After 28 years, law catches up with murder suspect

A murder suspect who has been on the lam for 28 years has been arrested and will stand trial, according to the Qingpu District People's Procuratorate.

A murder suspect who has been on the lam for 28 years has been arrested and will stand trial, according to the Qingpu District People’s Procuratorate.

The suspect, surnamed Wang, was implicated in the killing of a 3-month-old girl and her mother, surnamed Zhuo, in a fifth-floor flat in Qingpu on June 14, 1990, when he was only 18 years old.

When Zhuo’s husband, surnamed Gu, returned home from work he found his wife lying lifeless in the bathroom. Police were called to the scene and they found his dead daughter in a bedroom wardrobe, prosecutors said.

An autopsy showed Zhuo was smothered to death. The baby suffered a blow to the head and died of brain injuries.

Police obtained fingerprints at the scene and traced them to Wang, a local vocational school student. By that point, Wang had fled Shanghai and police put him on a wanted list.

Thanks to advances in facial recognition technology, police finally tracked down Wang in Anhui Province, where he was living under the surname Xu. DNA tests revealed his real identity, prosecutors said.

Wang told police that Gu was his classmate’s brother and he had visited Gu’s home several times to play video games, which were a luxury in the early 1990s, according to prosecutors.

Wang is said to have became addicted to video games and on the day of the murders he skipped class and snuck into Gu’s home. While rummaging in the living room, he alerted Zhuo, who started shouting for help from the bedroom, prosecutors said.

Zhuo’s screams startled Wang, who rushed to cover her mouth, according to prosecutors. During the struggle that was said to have ensued, Wang smothered Zhuo after she slashed at him with a knife.

As he prepared to flee the scene, Wang heard a baby crying in the bedroom. Fearful that it would alert the neighbors, he threw the baby into the wardrobe, say prosecutors.
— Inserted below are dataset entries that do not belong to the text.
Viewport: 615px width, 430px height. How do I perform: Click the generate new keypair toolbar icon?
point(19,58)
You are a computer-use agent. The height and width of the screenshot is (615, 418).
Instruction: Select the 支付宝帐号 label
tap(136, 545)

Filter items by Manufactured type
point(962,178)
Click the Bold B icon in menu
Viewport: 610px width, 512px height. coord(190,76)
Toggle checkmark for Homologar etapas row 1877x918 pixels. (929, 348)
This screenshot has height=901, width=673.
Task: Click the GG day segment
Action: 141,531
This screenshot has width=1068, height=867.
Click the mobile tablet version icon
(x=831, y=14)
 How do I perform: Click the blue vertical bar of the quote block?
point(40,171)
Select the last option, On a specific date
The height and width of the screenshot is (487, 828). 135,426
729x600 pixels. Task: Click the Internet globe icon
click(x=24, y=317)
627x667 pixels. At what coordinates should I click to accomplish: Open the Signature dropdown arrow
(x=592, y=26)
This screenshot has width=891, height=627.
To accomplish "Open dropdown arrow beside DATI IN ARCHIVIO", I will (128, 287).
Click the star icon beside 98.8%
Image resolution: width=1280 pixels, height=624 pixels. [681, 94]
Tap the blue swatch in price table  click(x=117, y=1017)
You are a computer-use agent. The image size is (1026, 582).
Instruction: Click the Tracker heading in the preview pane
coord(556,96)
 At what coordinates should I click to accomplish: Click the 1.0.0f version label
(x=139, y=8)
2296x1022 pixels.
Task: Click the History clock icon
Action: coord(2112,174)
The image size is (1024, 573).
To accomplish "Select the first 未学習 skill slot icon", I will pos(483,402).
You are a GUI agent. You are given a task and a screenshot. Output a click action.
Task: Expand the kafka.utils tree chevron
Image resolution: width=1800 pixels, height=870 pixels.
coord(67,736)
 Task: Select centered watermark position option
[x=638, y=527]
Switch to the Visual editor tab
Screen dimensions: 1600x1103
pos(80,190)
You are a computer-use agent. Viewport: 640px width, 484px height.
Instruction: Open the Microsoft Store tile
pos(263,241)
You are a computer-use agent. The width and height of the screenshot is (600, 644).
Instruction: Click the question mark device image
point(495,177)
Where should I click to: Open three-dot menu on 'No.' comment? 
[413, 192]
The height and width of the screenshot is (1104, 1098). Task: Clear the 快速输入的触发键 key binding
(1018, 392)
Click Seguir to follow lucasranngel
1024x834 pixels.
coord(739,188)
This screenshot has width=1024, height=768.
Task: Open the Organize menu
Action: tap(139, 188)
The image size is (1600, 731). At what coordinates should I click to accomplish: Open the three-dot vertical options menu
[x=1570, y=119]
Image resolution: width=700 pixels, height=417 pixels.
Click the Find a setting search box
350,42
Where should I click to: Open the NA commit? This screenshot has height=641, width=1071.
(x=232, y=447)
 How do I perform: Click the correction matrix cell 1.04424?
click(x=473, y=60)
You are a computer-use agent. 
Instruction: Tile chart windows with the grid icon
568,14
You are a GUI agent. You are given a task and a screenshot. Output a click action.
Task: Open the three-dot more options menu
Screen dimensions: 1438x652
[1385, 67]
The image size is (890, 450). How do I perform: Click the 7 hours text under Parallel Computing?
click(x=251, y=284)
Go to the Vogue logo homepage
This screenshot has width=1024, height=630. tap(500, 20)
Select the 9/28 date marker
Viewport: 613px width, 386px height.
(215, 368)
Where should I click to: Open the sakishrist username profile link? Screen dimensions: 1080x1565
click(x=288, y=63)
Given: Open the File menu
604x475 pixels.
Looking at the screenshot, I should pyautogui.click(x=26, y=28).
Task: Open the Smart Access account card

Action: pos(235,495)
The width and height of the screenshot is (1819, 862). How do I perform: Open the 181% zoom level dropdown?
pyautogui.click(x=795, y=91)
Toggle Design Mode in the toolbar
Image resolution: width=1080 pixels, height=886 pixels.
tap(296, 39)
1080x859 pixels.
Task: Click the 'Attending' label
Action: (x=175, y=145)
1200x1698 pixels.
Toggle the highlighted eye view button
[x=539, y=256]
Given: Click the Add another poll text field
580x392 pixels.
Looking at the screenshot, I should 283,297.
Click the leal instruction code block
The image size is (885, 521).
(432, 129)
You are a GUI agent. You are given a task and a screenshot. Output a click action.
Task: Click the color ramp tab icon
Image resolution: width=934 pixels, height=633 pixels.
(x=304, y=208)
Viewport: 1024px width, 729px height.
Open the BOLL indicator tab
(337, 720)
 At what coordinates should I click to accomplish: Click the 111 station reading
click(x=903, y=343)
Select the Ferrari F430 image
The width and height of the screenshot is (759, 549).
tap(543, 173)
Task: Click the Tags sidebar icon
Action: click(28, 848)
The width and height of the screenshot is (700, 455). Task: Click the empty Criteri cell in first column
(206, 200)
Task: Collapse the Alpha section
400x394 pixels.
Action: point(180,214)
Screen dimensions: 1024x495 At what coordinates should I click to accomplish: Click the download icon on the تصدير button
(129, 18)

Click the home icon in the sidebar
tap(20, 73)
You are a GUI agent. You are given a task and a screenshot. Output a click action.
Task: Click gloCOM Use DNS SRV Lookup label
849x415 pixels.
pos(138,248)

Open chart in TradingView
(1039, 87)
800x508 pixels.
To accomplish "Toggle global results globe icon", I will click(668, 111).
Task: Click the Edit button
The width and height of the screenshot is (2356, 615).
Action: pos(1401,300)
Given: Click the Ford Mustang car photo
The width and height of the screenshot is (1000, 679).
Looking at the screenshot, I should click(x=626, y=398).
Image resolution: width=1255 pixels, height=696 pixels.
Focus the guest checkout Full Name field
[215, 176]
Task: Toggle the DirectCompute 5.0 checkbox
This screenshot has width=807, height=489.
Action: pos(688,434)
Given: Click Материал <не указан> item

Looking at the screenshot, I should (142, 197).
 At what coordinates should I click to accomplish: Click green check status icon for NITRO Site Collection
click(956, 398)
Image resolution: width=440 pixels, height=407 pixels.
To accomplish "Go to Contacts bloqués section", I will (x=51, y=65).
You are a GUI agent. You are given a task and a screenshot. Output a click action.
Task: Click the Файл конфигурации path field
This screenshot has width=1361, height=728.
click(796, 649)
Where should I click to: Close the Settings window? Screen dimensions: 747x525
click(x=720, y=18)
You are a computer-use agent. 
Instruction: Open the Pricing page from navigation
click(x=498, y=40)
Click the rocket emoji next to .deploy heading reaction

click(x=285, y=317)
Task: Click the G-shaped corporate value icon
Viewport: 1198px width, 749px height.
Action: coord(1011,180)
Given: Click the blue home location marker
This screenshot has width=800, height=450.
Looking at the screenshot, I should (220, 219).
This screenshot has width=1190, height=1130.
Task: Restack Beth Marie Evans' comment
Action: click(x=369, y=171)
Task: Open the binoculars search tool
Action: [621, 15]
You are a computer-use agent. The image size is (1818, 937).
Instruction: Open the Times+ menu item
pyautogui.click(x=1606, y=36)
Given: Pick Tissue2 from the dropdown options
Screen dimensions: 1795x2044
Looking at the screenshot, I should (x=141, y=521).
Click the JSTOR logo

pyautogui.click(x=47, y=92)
After leaving Gu’s home, he boarded a train and left Shanghai. For a time, he allegedly lived by begging on the streets in Hunan and Guangdong provinces.

In the mid-1990s, he went to the Xinjiang Uygur Autonomous Region and became a cook at a restaurant in the regional capital of Urumqi. In 1997, a customer was said to have helped him obtain a fake identity card.

Later, he went to Zhejiang Province, where he opened a hot pot restaurant and met his future wife. After they married, the couple moved to the woman’s hometown in Anhui Province. When Wang was apprehended, he had three restaurants and two children.